### Working data
╔══
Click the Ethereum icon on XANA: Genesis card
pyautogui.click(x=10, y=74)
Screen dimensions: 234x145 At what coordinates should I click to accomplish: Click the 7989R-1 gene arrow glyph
╚══
╔══
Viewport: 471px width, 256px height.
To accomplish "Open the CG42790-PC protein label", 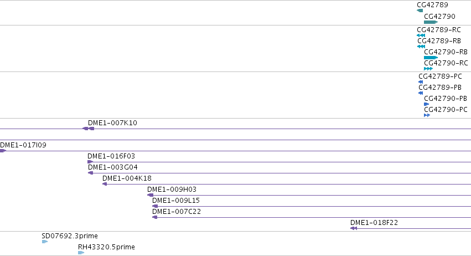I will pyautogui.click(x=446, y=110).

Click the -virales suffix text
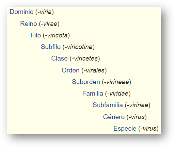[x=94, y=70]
╚══
╔══
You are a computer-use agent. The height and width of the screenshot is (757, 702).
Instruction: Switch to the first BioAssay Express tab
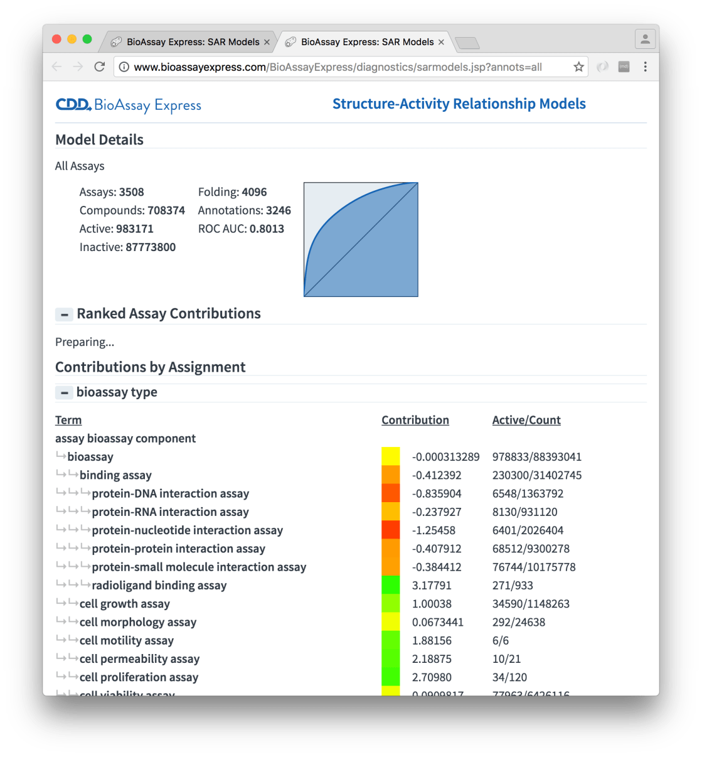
╚══
### Task description
All lines above from the one with "Click the Ethereum icon on XANA: Genesis card" to the one with "Screen dimensions: 234x145", inclusive, should be copied exactly, and no other lines.

### Reply
Click the Ethereum icon on XANA: Genesis card
pyautogui.click(x=10, y=74)
Screen dimensions: 234x145 At what coordinates should I click to accomplish: Click the 7989R-1 gene arrow glyph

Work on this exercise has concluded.